» **Supplied data**:
■ ■ ■ ■ ■

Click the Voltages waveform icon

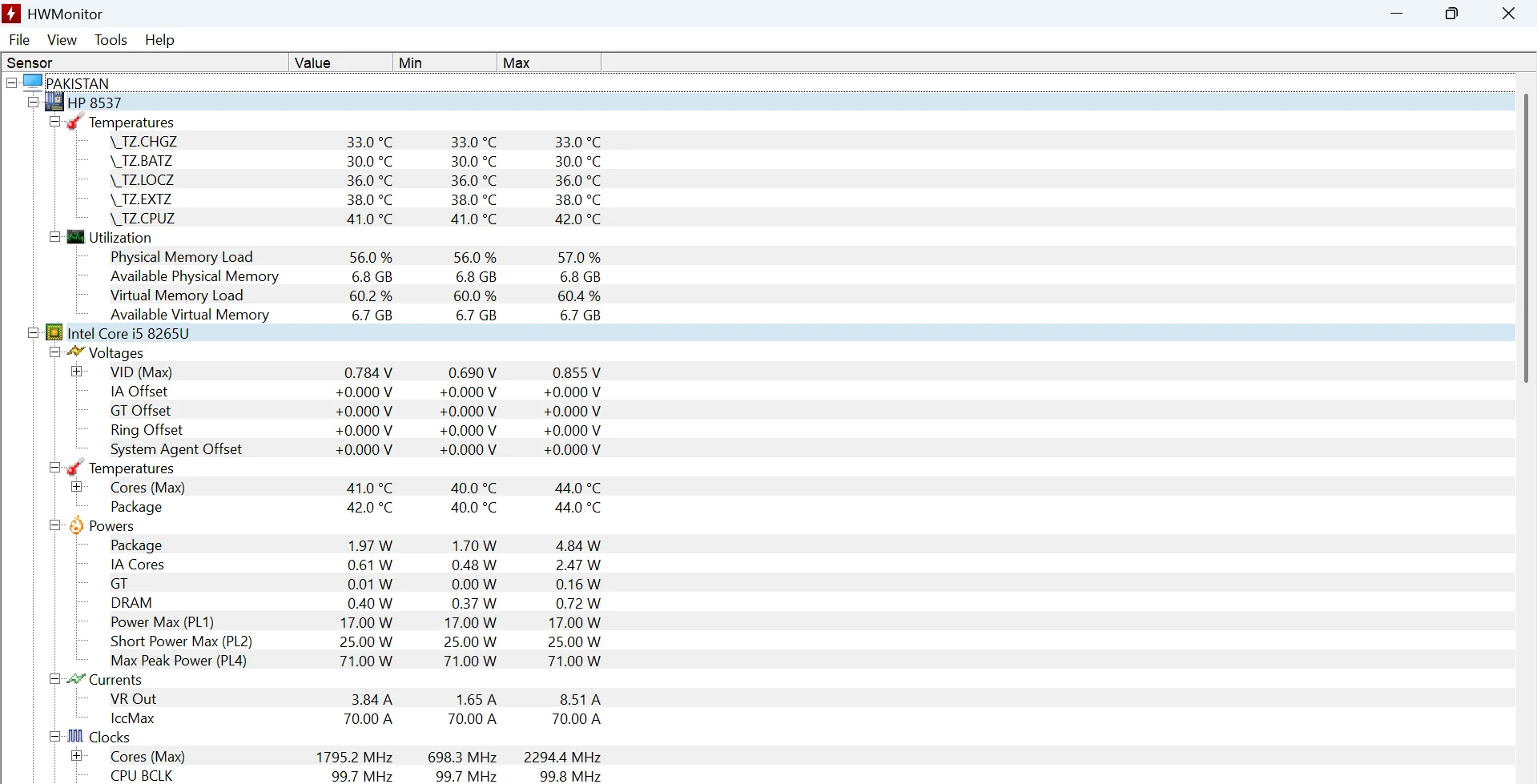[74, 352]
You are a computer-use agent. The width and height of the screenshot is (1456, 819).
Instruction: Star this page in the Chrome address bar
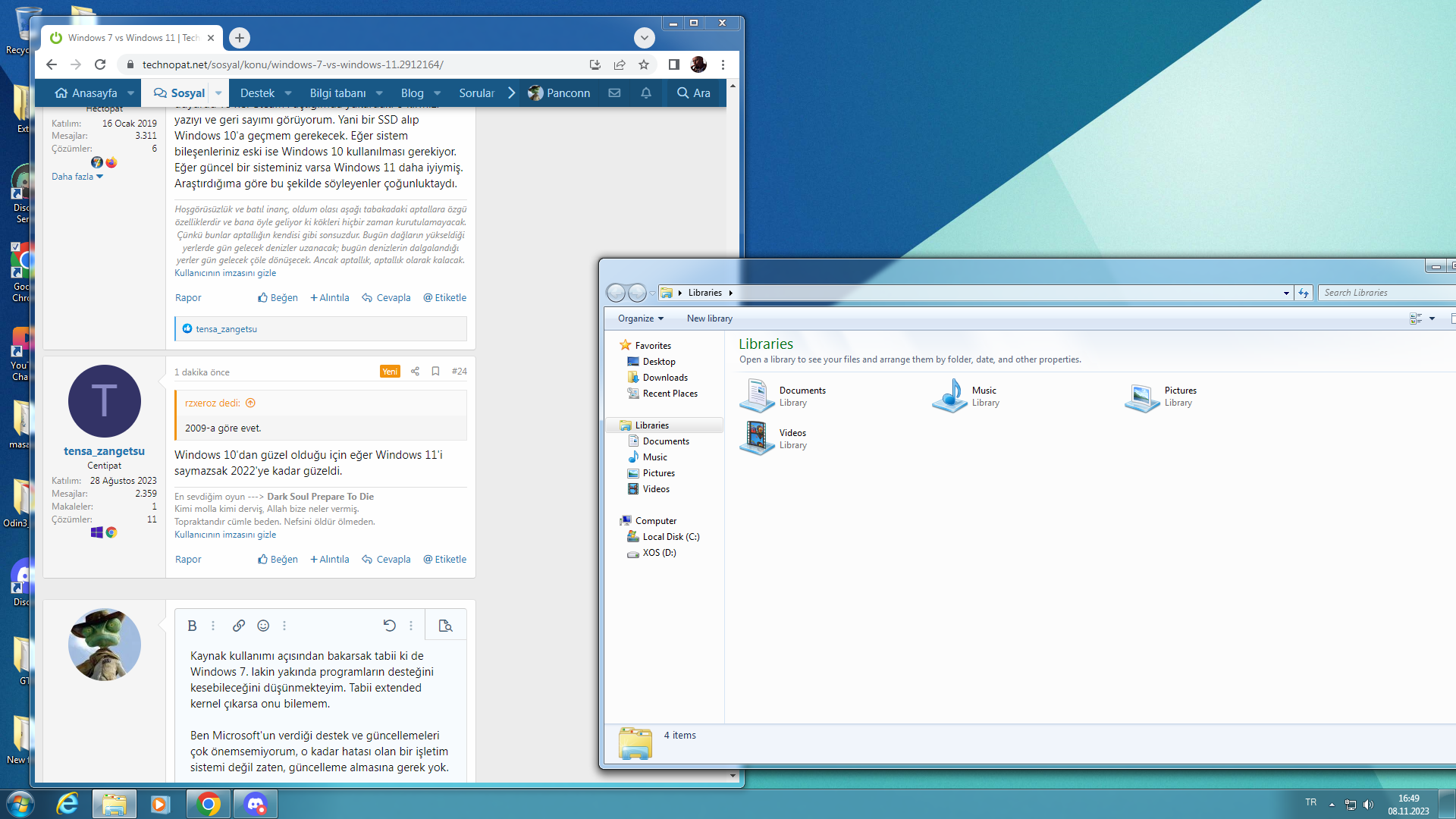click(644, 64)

■ ■ ■ ■ ■

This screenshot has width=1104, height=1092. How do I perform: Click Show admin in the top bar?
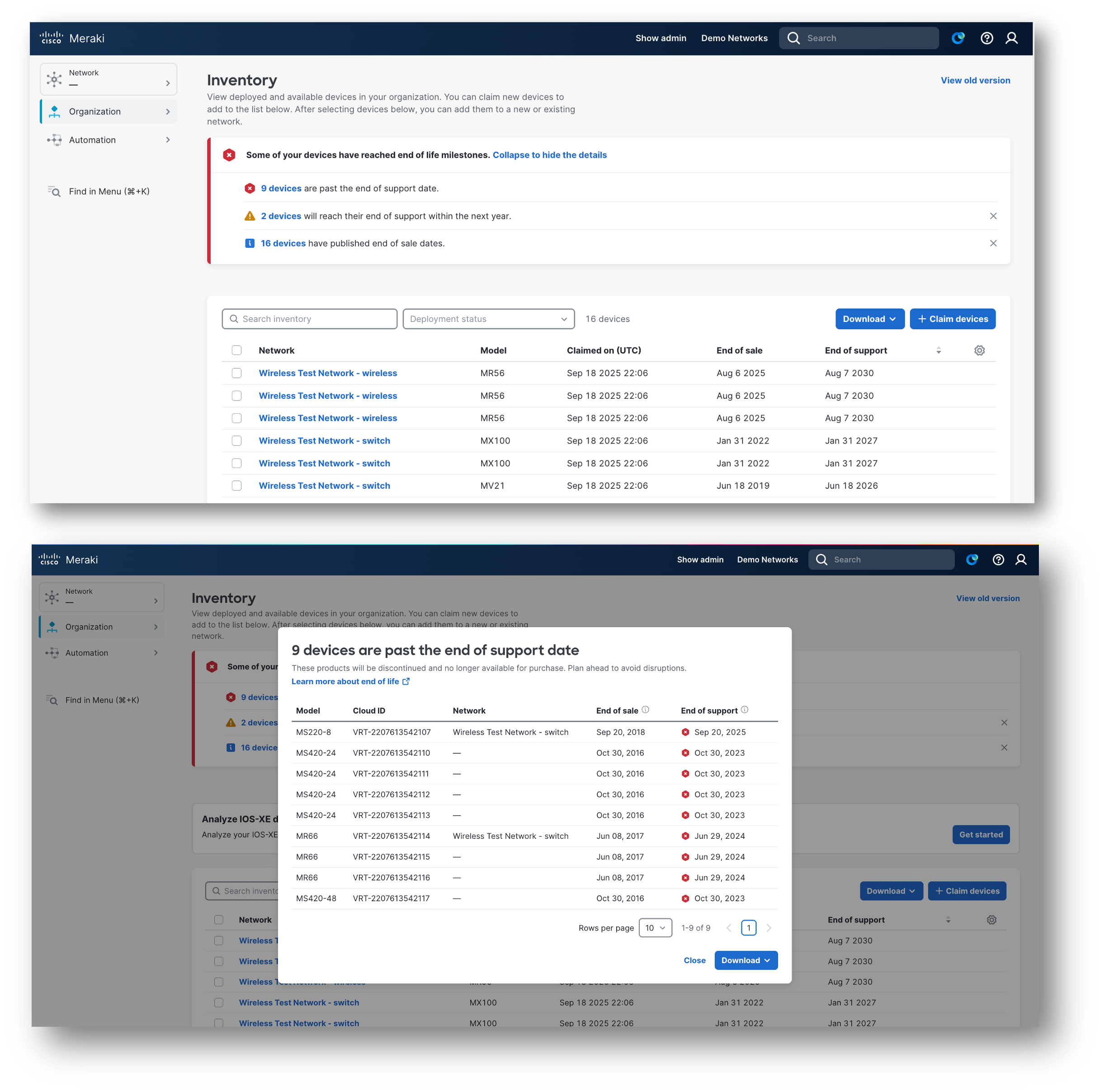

■ ■ ■ ■ ■

» **Your goal**: Look through the material above for "screenshot" and copy the lines that have it.

» **Written solution**:
You are a computer-use agent. The width and height of the screenshot is (1456, 819).
This screenshot has width=1104, height=1092. How do I perform: Click Show admin in the top bar?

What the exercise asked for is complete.